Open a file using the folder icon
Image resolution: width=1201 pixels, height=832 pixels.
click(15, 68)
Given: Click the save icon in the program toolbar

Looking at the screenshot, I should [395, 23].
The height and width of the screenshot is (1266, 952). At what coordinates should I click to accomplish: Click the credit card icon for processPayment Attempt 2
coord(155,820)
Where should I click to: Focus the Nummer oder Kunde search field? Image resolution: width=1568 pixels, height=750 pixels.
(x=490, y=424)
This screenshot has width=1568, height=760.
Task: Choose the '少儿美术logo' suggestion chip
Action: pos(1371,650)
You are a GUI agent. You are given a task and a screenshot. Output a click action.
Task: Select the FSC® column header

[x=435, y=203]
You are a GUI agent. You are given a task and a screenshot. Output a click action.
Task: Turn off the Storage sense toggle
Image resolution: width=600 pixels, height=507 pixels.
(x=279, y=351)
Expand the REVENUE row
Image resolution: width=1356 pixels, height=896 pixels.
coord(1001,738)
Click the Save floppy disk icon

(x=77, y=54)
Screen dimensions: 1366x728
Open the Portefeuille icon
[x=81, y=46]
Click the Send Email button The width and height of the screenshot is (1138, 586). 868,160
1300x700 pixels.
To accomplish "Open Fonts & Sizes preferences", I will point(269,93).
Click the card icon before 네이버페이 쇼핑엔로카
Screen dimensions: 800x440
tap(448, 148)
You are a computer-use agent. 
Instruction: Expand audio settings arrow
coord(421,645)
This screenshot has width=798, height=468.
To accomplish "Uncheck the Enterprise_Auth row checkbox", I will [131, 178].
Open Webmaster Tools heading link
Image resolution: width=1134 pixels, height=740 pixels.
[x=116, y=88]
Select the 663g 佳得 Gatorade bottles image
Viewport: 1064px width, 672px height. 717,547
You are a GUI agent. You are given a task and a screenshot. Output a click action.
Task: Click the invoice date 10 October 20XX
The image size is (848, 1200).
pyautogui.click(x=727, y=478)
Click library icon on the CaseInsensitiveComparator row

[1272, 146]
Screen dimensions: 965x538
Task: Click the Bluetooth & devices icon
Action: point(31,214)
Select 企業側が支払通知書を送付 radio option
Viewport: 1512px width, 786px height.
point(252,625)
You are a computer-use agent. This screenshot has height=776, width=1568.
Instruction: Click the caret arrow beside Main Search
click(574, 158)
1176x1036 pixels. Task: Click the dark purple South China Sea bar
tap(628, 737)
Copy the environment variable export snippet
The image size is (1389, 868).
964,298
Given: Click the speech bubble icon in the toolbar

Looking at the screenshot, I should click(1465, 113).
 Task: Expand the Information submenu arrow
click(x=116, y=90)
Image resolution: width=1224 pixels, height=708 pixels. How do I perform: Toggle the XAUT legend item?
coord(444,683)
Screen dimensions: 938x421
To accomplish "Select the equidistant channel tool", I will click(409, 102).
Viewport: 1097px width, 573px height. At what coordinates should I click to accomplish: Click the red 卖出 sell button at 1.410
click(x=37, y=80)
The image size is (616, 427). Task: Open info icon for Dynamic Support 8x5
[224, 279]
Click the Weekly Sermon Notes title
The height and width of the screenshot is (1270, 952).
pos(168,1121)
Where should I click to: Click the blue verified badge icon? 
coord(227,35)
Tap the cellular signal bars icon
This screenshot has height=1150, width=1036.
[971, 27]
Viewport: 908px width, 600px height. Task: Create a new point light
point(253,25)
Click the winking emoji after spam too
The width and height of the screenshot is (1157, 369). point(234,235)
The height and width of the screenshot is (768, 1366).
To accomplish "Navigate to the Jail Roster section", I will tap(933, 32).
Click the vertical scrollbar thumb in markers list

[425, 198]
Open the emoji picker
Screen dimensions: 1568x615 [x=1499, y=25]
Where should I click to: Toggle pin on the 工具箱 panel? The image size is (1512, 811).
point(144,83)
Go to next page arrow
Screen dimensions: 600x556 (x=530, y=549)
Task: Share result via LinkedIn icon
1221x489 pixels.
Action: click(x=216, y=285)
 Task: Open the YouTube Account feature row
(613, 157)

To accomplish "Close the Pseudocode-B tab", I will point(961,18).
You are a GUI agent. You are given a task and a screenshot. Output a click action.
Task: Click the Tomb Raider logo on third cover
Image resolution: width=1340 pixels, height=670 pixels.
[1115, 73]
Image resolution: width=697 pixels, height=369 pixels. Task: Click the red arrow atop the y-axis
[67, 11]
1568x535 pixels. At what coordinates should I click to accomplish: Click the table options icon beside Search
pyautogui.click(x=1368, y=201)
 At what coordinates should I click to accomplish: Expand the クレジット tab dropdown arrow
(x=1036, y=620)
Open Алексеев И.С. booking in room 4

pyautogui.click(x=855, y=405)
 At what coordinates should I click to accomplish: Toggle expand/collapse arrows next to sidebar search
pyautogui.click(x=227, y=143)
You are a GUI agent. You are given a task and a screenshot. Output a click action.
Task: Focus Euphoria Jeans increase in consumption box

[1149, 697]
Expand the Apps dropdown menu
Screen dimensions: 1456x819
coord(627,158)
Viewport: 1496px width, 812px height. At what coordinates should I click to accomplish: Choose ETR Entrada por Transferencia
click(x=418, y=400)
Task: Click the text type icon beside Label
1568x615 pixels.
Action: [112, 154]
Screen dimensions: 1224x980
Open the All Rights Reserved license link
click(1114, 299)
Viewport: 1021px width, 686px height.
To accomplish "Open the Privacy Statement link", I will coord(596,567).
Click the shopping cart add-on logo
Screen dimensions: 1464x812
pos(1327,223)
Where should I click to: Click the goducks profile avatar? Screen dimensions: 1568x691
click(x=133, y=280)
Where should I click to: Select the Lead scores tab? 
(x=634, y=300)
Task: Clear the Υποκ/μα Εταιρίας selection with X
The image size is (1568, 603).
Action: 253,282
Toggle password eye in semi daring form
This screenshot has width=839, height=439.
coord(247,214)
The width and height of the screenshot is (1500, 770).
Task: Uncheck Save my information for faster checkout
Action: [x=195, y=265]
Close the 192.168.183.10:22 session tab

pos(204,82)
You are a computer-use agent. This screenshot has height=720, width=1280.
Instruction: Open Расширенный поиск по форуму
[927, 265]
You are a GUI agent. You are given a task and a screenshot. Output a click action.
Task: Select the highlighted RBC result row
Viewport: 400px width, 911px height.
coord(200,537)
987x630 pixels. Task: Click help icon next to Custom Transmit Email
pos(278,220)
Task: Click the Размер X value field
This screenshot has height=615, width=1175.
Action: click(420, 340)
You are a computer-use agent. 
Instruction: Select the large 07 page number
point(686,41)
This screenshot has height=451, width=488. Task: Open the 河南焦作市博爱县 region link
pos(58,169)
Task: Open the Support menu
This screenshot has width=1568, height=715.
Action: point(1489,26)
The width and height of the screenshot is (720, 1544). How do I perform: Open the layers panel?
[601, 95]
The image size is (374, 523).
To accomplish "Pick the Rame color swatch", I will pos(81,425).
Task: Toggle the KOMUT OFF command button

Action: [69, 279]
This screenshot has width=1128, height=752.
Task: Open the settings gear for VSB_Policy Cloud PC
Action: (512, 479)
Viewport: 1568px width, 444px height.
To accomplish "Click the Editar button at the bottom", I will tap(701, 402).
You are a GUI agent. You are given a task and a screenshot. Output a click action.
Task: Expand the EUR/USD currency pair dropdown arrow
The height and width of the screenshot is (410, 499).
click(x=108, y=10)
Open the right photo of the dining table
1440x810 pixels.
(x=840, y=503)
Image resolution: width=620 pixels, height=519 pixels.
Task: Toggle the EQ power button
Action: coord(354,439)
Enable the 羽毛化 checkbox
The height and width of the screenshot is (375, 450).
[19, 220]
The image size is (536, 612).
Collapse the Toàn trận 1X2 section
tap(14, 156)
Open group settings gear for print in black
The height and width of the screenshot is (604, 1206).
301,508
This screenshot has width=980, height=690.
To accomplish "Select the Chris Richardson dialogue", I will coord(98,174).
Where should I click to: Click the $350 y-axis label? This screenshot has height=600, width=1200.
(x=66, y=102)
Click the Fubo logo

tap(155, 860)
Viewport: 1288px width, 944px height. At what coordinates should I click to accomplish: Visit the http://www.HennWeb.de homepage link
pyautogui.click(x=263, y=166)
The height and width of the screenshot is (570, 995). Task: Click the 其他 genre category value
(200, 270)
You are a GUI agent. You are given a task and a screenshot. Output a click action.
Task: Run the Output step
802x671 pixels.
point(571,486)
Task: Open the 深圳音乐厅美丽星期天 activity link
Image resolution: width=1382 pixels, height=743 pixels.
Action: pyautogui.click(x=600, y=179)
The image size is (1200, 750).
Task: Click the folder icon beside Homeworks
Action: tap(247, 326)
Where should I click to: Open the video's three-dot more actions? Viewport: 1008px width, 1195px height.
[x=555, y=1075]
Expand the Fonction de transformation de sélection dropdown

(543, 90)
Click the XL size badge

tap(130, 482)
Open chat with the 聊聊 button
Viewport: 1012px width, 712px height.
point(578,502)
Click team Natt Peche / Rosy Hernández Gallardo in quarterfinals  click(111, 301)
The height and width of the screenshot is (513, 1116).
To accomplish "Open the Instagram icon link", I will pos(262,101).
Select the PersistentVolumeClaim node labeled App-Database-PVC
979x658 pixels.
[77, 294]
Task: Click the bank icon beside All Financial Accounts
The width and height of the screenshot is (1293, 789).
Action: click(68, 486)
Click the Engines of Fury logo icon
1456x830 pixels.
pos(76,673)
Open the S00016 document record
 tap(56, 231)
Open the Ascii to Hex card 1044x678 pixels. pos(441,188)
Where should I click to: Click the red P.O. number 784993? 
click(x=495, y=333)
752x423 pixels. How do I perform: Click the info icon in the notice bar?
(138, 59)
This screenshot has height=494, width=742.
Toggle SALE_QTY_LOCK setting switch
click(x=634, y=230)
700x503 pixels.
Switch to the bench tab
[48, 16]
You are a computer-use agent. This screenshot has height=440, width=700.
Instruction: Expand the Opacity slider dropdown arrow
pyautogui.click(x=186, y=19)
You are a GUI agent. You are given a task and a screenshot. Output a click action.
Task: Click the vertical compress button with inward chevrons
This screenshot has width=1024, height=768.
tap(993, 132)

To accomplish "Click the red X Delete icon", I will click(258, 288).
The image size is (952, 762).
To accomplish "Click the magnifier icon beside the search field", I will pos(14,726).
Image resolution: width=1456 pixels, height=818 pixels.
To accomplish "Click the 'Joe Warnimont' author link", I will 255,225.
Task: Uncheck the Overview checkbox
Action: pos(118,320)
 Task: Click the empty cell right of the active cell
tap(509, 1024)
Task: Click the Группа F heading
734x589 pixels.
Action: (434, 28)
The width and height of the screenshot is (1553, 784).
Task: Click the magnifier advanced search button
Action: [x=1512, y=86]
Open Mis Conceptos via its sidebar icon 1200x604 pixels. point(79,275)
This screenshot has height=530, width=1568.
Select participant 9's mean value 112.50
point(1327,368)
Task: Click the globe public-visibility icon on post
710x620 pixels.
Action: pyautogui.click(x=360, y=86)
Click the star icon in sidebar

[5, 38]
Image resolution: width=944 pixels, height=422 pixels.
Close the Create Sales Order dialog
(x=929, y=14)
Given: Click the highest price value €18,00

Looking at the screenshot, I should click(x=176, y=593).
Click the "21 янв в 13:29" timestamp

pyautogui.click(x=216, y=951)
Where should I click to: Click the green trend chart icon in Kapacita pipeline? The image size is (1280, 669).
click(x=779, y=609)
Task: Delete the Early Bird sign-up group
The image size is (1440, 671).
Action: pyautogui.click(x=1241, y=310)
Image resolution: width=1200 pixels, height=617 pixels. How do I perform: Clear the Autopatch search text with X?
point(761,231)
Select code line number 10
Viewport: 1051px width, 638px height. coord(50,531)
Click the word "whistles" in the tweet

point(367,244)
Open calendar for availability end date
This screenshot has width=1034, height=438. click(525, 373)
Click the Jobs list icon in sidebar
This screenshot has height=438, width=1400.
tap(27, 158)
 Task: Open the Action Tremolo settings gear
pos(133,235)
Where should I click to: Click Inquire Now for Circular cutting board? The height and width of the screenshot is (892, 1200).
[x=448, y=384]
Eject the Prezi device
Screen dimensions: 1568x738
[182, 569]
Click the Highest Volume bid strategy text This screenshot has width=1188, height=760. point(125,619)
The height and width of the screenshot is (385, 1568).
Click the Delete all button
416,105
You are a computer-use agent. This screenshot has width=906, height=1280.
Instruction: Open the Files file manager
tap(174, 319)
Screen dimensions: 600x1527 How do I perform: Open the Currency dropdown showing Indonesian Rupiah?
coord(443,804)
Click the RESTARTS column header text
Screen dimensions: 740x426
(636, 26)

-*-

> [Brief]: Examine the records and pull out every line where the string "result" occurs.

> [Solution to this task]:
Task: Share result via LinkedIn icon
Task: Select the highlighted RBC result row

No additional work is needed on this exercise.